I am honoured to once more address the Third Committee under the agenda item “Promotion and protection of the rights of children.” I particularly welcome the opportunity to interact with Member States together with Ms. Najat Maalla M’jid (SRSG VAC) and Ms. Charlotte Petri Gornitzka (Deputy Executive Director – Partnerships, UNICEF). The shared vision of our respective mandates is to protect children and safeguard their rights; thus allowing children to pursue their future, unleash their potential and grow in a safe and enabling environment.

Conflict situations represent the worst kind of violation of children’s rights. In today’s conflicts, tens of thousands of children are killed, maimed, conscripted, used, abused, violated, and their future put in jeopardy. These attacks on children have long-lasting negative effects on efforts to build peaceful and sustainable societies. It is our common responsibility to find durable and just solutions for all girls and boys affected by war, including by ensuring accountability and compliance with international humanitarian and human rights law, and by implementing measures to end and prevent violations.

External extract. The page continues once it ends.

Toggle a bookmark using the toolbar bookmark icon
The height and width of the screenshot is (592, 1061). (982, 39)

We all must uphold and safeguard the rights enshrined in the Convention on the Rights of the Child and its Optional Protocol on the Involvement of Children in Armed Conflict and make sure that they yield concrete and practical results for children, particularly if we are to realise the Sustainable Development Goals by 2030. Responding to the needs of children affected by conflict is not limited to emergency, recovery and protection interventions. It must be fully articulated in all phases of the conflict cycle as well as in development planning, prevention efforts and in the United Nations Sustainable Development Cooperation Frameworks.

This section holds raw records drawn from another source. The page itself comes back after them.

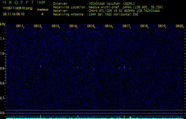Viewport: 186px width, 119px height.
Task: Click the 0.7 frequency axis label
Action: [3, 98]
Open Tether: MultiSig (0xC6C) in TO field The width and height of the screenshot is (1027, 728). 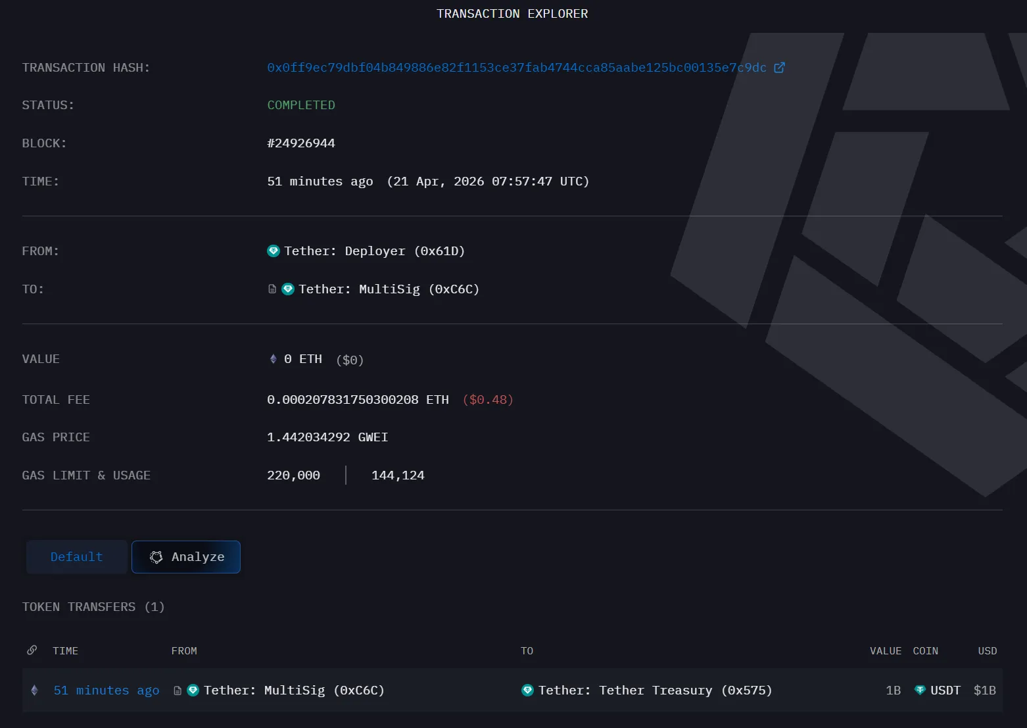[x=389, y=289]
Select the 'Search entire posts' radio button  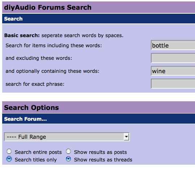click(x=9, y=151)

As we celebrate the 30th anniversary of the Convention on the Rights of the Child this 20 November, we should take stock of three decades of progress and challenges in the protection of children and promotion of their rights, including children affected by armed conflict. May 2020 will also mark the 20th anniversary of the Optional Protocol on the Involvement of Children in Armed Conflict. I encourage States to accede to the Optional Protocol and join the already 170 state parties, including the very recent signatories: Myanmar and The Gambia. All States share a responsibility to protect and promote children’s rights and put the best interest of the child at the center of their national and global engagement.

Member States, the United Nations, regional organizations, civil society and other partners should all ACT to protect children affected by armed conflict to catalyse real change in the lives of children. This is the message of the campaign I launched in April 2019 that many of you have already joined. I invite you ALL to join this global movement of actions to protect children.

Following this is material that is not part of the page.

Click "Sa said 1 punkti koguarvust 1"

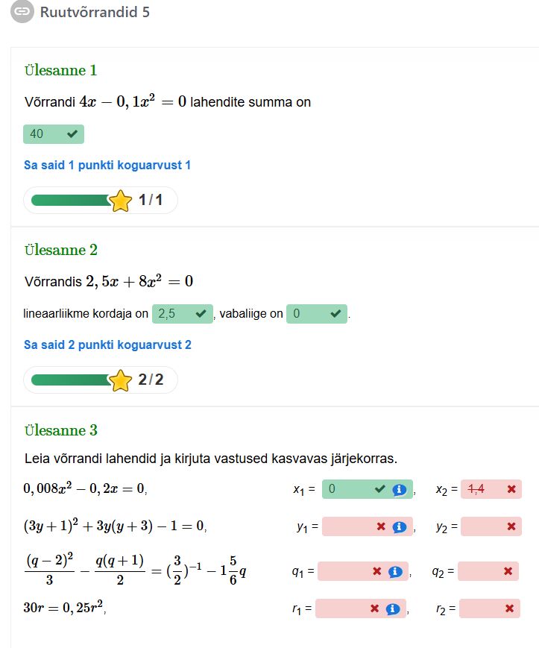107,165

I now should like to highlight challenges that children living in situations of armed conflict face, initiatives that I have taken over the past year to mitigate these and present a way forward on how we can join forces to further accelerate progress.

Mr. Chair,

As noted in my report issued on 29 July 2019 and now before this Committee (A/74/249), as well as in the report of the Secretary-General on children and armed conflict of 20 June 2019 (A/73/907–S/2019/509), the Monitoring and Reporting Mechanism (MRM) verified a persistent high level of grave violations against children in 2018. Worryingly, the numbers of children killed and maimed in conflict situations have reached the highest recorded figures since the creation of the mandate. Urban and populated areas have become the battlefields of our time with significant civilian harm and long-lasting consequences on civilian infrastructures and services.

Children continue to be disproportionately affected by armed conflict. Boys and girls were exposed to unimaginable violence, including sexual violence, separated from their families and communities, stripped of their support networks and denied education, healthcare or life-saving assistance. Children continued to be deprived of liberty solely for their alleged or actual association with armed forces or groups, for extended periods, in harsh conditions and facing severe sentences.

More than 24,000 violations were verified in 2018 in the 20 conflict situations. While the number for other violations decreased or remained relatively steady, more than 12,000 children were killed or maimed, mostly by cross-fire incidents, active combat actions by non-state actors, state actors and multinational forces as well as by ERW, IEDs or landmines. The recruitment and use of children continued unabated with more than 7,000 children drawn into frontline fighting and support roles globally. Nevertheless, the number of children released has consistently increased in the past years to a total of about 13,600 children, as a result of direct engagement of the United Nations with parties to conflict.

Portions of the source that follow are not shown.